A Marsala le dimissioni diventano un atto d’amore politico. O quasi.
L’uscita dalla Giunta comunale degli assessori Donatella Ingardia, Salvatore Agate e Ivan Gerardi, insieme a quella di Gaspare Lentini da Marsala Schola, viene presentata come un gesto di rispetto verso gli elettori e verso l’intera coalizione di centrodestra. Una scelta che, nelle dichiarazioni ufficiali, non avrebbe nulla di traumatico, nulla di polemico, nulla di conflittuale.
Secondo quanto affermano Stefano Pellegrino, capogruppo di Forza Italia all’Assemblea Regionale Siciliana, ed Enzo Sturiano, presidente del Consiglio comunale di Marsala, le dimissioni non rappresentano “in alcun modo” una bocciatura del lavoro svolto. Anzi, si ringraziano gli assessori per l’impegno e la passione, si sottolinea la qualità dell’azione amministrativa, si ribadisce la condivisione del percorso politico.

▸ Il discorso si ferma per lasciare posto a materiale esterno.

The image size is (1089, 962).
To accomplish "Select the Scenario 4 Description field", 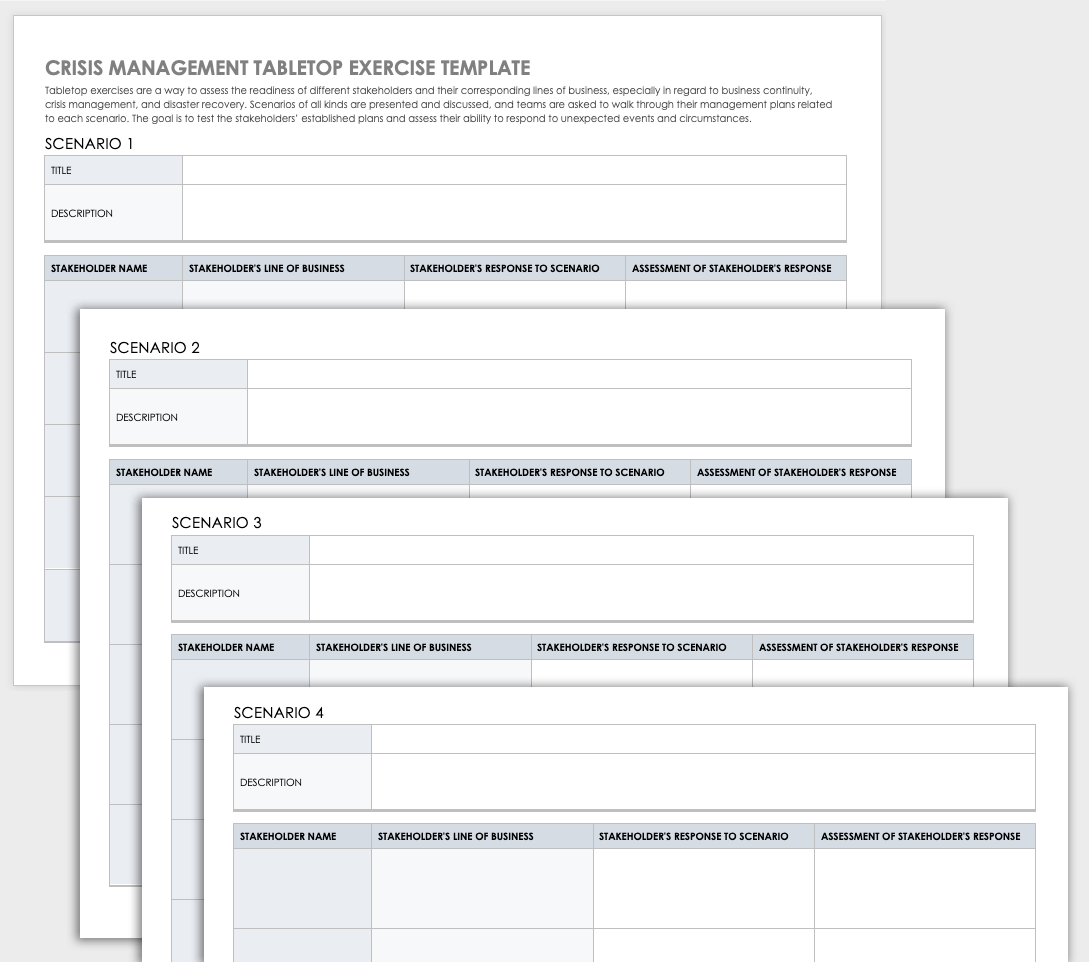I will click(x=703, y=782).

Insomma, tutto bene. Così bene che qualcuno ha deciso di lasciare.
Le dimissioni, spiegano Pellegrino e Sturiano, servirebbero ad aprire uno spazio di confronto più ampio in vista della scelta della nuova candidatura a sindaco. Non una frattura, ma una fase di riflessione. Non uno strappo, ma un passaggio di responsabilità. L’obiettivo dichiarato è individuare una candidatura capace di rappresentare compiutamente tutta la compagine di centrodestra, in sinergia con il lavoro del governo regionale, che – si sottolinea – avrebbe già portato risultati anche sul territorio marsalese.
La narrazione è lineare. La politica, però, lo è meno.
L’ambiguità
L’uscita dalla Giunta di Enzo Sturiano era stata letta da molti come il preludio naturale alla sua candidatura. Si parlava di comitati elettorali, di una discesa in campo ormai imminente. Ma non è arrivato alcun annuncio formale, nessuna investitura pubblica, nessuna piattaforma programmatica.

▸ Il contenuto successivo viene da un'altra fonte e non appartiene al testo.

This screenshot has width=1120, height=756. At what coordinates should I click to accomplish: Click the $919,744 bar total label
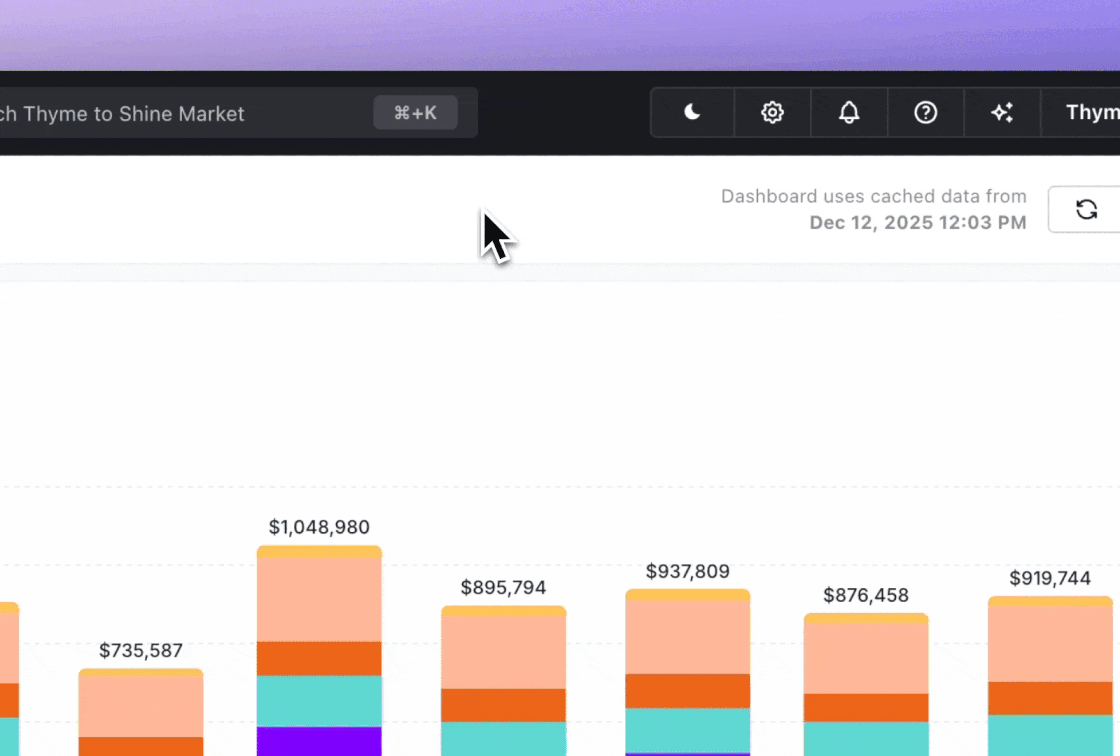click(1050, 578)
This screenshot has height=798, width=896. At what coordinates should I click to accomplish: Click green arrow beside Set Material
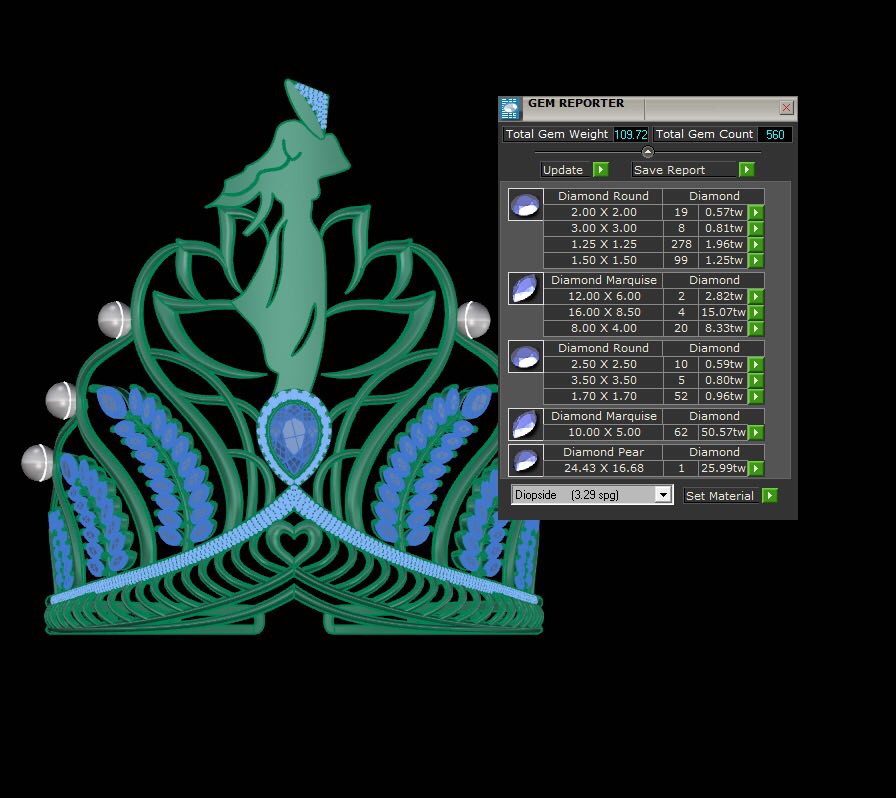click(x=769, y=496)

Al contrario, sono arrivate dichiarazioni di stima nei confronti di Massimo Grillo. Un linguaggio misurato, privo di toni di rottura, più vicino all’equilibrismo che alla sfida.
E qui si concentra il nodo politico: difficilmente Enzo Sturiano sarà candidato contro Massimo Grillo in una contrapposizione netta e frontale. Una candidatura alternativa avrebbe richiesto uno strappo chiaro, un’assunzione di responsabilità pubblica, una presa di posizione inequivocabile. Nulla di tutto questo si è visto finora.
Il punto politico
Scontrarsi direttamente con Grillo significherebbe dividere definitivamente un pezzo di centrodestra, esporsi al rischio dell’isolamento e trasformare una partita interna in una resa dei conti personale. È una battaglia che richiede numeri certi, alleanze blindate e la concreta possibilità di vincere. Diversamente, diventa un salto nel vuoto.
Meglio allora restare in equilibrio: abbastanza distante per non apparire subordinato, abbastanza vicino per non bruciare i ponti.
Ma l’equilibrio ha un prezzo. Se Sturiano sceglie di non rompere davvero, se evita lo scontro diretto e resta dentro un perimetro controllato, rischia di restare confinato nella dimensione della politica cittadina. Il salto alle regionali del 2027, in questo scenario, si complica. Senza una candidatura forte, identitaria, capace di segnare un prima e un dopo, manca quel momento di rottura che consente di costruire consenso personale oltre i confini comunali.
Le regionali non si conquistano con le mezze misure. Servono visibilità, numeri e una narrazione di leadership. Restare in equilibrio può garantire sopravvivenza politica, ma difficilmente produce slancio.
E mentre il centrodestra parla di confronto e coesione, la città resta in attesa di capire se queste dimissioni rappresentino davvero l’inizio di un nuovo percorso o soltanto una mossa tattica in una partita ancora tutta interna.